**TASK TO CARRY OUT**: Find the string "field" in the listing and report every line that has it.

**LISTED ENTRIES**:

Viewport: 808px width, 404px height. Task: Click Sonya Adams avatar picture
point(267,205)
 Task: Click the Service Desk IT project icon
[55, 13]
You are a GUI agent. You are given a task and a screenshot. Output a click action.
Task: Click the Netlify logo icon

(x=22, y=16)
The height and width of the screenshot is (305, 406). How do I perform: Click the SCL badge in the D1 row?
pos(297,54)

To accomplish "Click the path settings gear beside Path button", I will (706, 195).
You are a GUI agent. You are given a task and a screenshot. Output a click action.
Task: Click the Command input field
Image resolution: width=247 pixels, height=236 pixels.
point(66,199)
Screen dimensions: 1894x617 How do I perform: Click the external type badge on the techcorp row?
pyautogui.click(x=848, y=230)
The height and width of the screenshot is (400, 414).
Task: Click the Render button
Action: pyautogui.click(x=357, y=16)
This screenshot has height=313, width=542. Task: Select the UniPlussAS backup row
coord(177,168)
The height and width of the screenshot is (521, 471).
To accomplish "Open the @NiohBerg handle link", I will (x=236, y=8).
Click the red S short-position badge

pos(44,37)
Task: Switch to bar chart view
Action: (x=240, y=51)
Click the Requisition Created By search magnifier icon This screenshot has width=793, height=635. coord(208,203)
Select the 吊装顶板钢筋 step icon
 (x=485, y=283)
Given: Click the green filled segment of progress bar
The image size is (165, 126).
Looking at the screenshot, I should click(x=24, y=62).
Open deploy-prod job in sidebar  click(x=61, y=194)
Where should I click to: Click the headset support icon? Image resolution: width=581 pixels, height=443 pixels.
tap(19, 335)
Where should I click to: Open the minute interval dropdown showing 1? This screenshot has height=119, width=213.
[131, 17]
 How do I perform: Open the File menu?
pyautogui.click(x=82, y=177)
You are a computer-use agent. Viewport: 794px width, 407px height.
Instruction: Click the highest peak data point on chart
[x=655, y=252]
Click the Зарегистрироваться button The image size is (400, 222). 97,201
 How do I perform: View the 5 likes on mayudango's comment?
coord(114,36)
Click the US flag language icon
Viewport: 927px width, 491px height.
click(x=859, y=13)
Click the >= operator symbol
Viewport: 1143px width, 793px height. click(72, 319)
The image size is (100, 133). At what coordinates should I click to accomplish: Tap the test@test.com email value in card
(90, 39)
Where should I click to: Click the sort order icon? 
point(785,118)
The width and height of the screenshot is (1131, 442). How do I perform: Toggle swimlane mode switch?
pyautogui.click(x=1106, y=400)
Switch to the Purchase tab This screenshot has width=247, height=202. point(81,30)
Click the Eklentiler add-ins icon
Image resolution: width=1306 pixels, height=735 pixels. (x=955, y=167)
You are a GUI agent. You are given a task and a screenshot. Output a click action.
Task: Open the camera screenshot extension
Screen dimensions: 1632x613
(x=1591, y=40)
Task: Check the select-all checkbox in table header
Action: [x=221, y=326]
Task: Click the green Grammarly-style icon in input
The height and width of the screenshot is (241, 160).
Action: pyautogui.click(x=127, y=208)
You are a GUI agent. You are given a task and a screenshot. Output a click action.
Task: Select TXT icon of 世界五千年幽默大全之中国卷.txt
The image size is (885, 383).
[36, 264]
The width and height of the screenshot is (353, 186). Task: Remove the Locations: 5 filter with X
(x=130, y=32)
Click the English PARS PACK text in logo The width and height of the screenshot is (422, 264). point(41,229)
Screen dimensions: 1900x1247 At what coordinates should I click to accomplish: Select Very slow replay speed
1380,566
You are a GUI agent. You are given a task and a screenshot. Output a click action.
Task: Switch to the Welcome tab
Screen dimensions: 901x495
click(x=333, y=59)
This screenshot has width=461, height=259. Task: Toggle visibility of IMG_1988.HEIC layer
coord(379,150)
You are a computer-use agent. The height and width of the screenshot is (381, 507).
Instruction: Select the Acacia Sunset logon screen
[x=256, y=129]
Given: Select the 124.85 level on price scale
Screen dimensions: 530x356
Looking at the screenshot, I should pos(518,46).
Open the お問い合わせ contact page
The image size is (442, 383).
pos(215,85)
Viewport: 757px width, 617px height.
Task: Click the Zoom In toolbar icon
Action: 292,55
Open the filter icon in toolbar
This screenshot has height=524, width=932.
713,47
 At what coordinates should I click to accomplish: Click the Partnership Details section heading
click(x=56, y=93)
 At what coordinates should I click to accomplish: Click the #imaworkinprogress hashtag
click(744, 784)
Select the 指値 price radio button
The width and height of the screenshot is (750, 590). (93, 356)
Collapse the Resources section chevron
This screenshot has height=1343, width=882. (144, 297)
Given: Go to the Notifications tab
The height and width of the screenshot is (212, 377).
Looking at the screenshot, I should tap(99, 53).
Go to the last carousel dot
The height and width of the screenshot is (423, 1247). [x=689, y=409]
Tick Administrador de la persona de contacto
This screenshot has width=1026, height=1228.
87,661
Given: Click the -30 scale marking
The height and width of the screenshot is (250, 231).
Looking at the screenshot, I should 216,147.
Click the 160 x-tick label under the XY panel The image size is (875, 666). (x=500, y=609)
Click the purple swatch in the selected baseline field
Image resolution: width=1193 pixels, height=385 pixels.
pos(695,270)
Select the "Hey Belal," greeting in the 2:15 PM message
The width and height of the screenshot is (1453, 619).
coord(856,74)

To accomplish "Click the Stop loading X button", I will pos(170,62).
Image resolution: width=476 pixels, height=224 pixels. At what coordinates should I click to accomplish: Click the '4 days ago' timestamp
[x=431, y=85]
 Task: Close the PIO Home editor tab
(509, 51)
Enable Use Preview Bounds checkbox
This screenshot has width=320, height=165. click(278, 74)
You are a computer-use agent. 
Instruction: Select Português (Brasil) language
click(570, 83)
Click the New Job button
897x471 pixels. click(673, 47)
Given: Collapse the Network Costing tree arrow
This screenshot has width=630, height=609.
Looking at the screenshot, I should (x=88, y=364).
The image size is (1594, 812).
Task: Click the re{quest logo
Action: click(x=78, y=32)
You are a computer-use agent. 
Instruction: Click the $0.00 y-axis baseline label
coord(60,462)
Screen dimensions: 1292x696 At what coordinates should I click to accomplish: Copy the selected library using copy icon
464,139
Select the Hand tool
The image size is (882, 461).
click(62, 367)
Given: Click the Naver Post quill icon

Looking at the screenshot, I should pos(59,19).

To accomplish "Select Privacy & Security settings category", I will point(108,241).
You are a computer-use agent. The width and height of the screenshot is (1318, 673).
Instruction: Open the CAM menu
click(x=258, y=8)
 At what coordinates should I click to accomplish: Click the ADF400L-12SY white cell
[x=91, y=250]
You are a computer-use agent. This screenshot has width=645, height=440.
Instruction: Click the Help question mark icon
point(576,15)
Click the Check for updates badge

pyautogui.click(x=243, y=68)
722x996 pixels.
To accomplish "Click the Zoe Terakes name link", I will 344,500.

**RESULT OF THE EXERCISE**:
Task: Click the Command input field
Click the purple swatch in the selected baseline field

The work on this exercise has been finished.